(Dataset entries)
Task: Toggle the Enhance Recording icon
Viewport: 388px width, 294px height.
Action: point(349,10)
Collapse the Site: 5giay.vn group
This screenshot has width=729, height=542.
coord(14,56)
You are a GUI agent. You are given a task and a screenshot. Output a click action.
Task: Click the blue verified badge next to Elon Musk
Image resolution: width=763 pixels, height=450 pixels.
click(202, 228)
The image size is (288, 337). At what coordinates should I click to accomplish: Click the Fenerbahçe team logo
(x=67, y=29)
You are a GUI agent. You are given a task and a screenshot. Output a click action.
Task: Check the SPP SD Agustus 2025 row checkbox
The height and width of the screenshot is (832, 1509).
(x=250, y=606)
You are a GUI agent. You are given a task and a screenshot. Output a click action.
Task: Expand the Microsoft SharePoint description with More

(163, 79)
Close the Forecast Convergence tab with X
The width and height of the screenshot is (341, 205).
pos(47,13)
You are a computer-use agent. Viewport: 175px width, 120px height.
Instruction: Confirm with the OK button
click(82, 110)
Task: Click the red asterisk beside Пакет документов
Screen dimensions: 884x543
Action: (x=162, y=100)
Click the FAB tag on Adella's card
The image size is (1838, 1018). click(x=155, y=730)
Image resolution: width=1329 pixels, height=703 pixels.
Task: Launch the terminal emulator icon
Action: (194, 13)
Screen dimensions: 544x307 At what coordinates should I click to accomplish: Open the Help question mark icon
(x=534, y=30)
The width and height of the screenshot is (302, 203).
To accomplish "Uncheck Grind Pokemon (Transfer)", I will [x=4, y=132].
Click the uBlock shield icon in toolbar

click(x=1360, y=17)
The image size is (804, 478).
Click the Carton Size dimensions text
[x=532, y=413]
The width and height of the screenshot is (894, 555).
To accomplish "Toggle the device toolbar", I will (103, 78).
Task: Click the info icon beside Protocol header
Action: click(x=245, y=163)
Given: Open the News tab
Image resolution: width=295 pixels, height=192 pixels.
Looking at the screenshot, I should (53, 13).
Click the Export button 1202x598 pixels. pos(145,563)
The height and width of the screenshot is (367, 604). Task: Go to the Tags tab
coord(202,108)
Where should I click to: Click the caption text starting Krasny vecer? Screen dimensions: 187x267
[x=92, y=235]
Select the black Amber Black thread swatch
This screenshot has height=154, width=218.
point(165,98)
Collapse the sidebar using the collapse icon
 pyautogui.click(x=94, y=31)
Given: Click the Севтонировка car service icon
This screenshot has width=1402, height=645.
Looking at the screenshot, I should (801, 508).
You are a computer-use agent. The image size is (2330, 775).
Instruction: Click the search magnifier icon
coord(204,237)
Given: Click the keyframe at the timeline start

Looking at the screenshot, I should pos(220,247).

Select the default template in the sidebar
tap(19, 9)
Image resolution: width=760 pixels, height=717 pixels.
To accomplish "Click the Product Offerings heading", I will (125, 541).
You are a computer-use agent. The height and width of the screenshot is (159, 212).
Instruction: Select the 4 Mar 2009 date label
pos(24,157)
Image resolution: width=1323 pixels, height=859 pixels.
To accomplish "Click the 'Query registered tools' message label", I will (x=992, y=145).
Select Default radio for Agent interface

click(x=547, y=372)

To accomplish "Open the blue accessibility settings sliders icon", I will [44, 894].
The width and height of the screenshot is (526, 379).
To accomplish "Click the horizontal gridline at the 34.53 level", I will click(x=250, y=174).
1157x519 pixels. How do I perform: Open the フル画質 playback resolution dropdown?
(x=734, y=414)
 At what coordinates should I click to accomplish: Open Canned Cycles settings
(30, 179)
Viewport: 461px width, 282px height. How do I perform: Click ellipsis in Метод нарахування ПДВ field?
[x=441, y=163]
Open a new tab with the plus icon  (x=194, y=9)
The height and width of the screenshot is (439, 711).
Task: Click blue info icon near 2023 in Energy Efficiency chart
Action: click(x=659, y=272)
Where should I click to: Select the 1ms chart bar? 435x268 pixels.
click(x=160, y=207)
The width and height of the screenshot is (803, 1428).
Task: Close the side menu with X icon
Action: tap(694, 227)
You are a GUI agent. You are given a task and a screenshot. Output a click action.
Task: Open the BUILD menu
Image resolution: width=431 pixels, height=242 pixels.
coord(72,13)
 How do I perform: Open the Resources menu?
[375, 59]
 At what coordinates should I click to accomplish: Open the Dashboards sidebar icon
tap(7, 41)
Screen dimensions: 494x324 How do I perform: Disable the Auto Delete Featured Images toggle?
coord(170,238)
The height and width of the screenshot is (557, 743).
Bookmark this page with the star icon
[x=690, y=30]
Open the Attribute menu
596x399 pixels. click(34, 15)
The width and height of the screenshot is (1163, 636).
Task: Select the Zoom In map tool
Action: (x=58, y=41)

- Goal: Copy out the records word for word, beginning at the start of the records and continuing through the line that contains "(x=67, y=29)".

- Solution to the exercise:
Task: Toggle the Enhance Recording icon
Viewport: 388px width, 294px height.
Action: point(349,10)
Collapse the Site: 5giay.vn group
This screenshot has width=729, height=542.
coord(14,56)
You are a GUI agent. You are given a task and a screenshot. Output a click action.
Task: Click the blue verified badge next to Elon Musk
Image resolution: width=763 pixels, height=450 pixels.
click(202, 228)
The image size is (288, 337). At what coordinates should I click to accomplish: Click the Fenerbahçe team logo
(x=67, y=29)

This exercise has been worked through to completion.